*GIVEN TASK 1*. In the listing, copy the lines verbatim, starting at the line that contains "The width and height of the screenshot is (475, 478)." and ending after the line that contains "coord(547,220)".

*PAGE EXTRACT*.

Marco and Wren exchange pleasant greetings, hands placed upon their weapons. An agreement is reached, that as long as we stay outside the inner stone circle, and they stay inside, there should be no problems. Everybody cool with that? No, not everybody is cool with that. For one, Bouncemonia wants to examine those runes as well. And Bahat Ghul claims that if they're going to have one of ours inside the circle, we should have one of theirs with us. One, for safety, and two to annoy them. "You're like 12 year olds", sighs Wren, "But sure. Clorinda! Get over there!"
Marco's having himself a little facepalm because all he's concerned about is keeping Rombold safe and getting to the Wind Temple in one piece; antagonizing the Liberators achieves neither of those. Plus, we've already read the runestones, this whole bullshit with exchanging hostages is pointless. He whispers to Rombold, who's hiding behind the stones, to just lay low and wait until the situation is settled and the scary intruders leave.
But where's Clorinda? She and Dhunprick are having a little date behind the rocks. Or rather, she's coming onto him aggressively. "Oh, you're good with grease?", she says, taking out an oil flask "Why don't you show me? We could rub grease on each other all night long..." That's scandalous! Had Dhunprick not already been red, he'd be turning red. Rubbing grease is a second date activity. To the Slipper's relief, Clorinda is called off by Wren. To his horror, she'll be camping out with the Big Boys. To his relief again, she's found a new target in Gronk:
—"Tell me about yourself, big boy"—she's getting handsy with Gronk's biceps.
—"I am Gronk Boblin", says Gronk Boblin, "and I come from the woods. And I want to be a hero!"
—"With muscles like that, you're already a hero to me..."
The scene is interrupted (thank god) by Yohannen: "Egads! A man-eating giant! Kill it!". Yohannen's been muttering something about "baby crying noises" all day, and looks like he's found the source. Rombold has completely broken down from fear, belting out "I'm sorry Marco!" between sobs. Marco has to calm everybody down again, assuring that Rombold isn't a man-eater. In fact, that's kind of his whole problem. The situation is diffused. Everyone returns to their respective camps, and Clorinda is back to trying to date Gronk, wine and all.
From Cold Blooded to Liquid Cooled
The next morning, we find The Liberators gone, Bouncemonia tied up to the runestone, and Clorinda abandoned with us. She's like "Those fuckers! Wren's so dashing... but can be such a dick sometimes! Can I go with you?" Mentioning that we're on a dangerous quest to slay a dragon does the opposite of dissuading her. "I'd love to see Gronk slay the dragon with his thick, hard, throbbing muscles." Uh huh. We're pretty sure she's spying on us... but Gronk and Kimimi like her, so fine. She can come with. I'm sure her d4 dagger throws will make all the difference.

*AVAILABLE DATA*.
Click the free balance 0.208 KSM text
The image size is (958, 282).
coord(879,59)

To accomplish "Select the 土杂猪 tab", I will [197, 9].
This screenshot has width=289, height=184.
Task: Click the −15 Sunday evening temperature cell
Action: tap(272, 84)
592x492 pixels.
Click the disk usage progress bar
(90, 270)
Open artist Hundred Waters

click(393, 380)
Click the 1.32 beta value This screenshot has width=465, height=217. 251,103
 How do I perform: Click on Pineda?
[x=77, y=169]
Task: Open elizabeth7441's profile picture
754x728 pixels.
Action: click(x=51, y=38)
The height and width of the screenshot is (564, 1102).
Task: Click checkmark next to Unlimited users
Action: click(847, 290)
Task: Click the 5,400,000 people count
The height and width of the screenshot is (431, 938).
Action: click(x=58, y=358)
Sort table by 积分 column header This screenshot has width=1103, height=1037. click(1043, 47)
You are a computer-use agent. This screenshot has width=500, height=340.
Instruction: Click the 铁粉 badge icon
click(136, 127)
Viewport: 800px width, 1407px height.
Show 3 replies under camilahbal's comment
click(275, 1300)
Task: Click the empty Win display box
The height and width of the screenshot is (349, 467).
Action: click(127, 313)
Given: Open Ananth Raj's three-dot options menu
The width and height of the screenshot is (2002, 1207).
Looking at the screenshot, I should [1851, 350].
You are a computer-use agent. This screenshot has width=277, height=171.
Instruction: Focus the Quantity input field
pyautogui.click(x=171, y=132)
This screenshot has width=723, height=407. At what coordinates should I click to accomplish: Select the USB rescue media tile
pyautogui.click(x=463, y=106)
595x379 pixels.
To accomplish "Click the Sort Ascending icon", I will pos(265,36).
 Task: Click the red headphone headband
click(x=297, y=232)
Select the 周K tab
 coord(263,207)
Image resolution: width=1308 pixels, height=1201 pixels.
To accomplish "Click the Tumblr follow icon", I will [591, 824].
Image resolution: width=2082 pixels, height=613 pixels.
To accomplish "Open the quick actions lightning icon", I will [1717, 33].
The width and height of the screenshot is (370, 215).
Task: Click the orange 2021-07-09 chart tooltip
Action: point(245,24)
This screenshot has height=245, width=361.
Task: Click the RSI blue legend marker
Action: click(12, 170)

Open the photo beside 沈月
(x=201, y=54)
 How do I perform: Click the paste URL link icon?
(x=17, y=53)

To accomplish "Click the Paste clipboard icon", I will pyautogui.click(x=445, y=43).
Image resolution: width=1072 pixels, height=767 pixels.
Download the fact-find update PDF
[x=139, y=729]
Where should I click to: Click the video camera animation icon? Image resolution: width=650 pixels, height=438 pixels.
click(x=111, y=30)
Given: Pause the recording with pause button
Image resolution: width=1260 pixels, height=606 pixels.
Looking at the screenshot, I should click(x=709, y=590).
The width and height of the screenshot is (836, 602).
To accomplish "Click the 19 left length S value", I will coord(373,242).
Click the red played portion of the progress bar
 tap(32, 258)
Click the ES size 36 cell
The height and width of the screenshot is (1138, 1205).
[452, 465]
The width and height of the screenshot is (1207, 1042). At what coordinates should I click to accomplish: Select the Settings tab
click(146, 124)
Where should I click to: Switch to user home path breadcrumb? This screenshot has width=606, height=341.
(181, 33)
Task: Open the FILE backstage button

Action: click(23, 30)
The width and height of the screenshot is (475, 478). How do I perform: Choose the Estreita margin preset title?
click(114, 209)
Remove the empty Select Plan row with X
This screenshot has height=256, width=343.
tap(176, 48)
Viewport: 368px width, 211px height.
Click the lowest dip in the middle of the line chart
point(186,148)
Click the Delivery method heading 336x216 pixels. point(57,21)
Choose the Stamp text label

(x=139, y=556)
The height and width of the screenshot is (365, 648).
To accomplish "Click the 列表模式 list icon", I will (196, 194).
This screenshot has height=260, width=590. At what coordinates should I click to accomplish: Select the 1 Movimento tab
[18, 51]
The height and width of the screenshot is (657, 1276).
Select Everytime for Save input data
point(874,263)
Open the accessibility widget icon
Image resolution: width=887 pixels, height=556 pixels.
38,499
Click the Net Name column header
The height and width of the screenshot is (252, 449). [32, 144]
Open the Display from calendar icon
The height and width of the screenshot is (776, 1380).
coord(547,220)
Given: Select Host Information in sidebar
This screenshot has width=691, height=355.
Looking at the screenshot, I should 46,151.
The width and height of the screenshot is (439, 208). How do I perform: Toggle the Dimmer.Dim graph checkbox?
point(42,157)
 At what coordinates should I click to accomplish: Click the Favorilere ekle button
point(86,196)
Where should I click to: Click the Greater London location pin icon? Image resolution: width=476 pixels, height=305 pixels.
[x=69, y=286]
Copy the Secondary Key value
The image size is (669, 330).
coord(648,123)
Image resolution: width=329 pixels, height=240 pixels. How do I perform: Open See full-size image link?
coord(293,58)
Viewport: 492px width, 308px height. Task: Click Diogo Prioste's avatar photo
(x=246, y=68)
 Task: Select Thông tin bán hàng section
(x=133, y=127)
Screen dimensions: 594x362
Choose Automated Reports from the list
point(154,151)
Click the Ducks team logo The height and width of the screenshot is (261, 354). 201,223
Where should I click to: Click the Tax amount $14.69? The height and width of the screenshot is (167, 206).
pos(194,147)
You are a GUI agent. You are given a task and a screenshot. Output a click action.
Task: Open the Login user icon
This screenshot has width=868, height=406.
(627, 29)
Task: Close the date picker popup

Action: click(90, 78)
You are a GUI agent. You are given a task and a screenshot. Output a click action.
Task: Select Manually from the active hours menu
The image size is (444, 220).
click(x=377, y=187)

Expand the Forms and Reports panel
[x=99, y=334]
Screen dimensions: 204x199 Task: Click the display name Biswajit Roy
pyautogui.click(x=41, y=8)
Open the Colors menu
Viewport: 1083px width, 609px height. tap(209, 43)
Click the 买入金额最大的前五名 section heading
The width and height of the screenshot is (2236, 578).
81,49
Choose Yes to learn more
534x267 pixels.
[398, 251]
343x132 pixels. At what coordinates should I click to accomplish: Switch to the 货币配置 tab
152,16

*GIVEN TASK 2*. Name every character whose spoken words the session recap quotes directly.

*EXERCISE OUTPUT 1*.
The width and height of the screenshot is (475, 478). How do I perform: Choose the Estreita margin preset title?
click(114, 209)
Remove the empty Select Plan row with X
This screenshot has height=256, width=343.
tap(176, 48)
Viewport: 368px width, 211px height.
Click the lowest dip in the middle of the line chart
point(186,148)
Click the Delivery method heading 336x216 pixels. point(57,21)
Choose the Stamp text label

(x=139, y=556)
The height and width of the screenshot is (365, 648).
To accomplish "Click the 列表模式 list icon", I will (196, 194).
This screenshot has height=260, width=590. At what coordinates should I click to accomplish: Select the 1 Movimento tab
[18, 51]
The height and width of the screenshot is (657, 1276).
Select Everytime for Save input data
point(874,263)
Open the accessibility widget icon
Image resolution: width=887 pixels, height=556 pixels.
38,499
Click the Net Name column header
The height and width of the screenshot is (252, 449). [32, 144]
Open the Display from calendar icon
The height and width of the screenshot is (776, 1380).
coord(547,220)

*EXERCISE OUTPUT 2*. Wren, Clorinda, Gronk Boblin, Yohannen, Rombold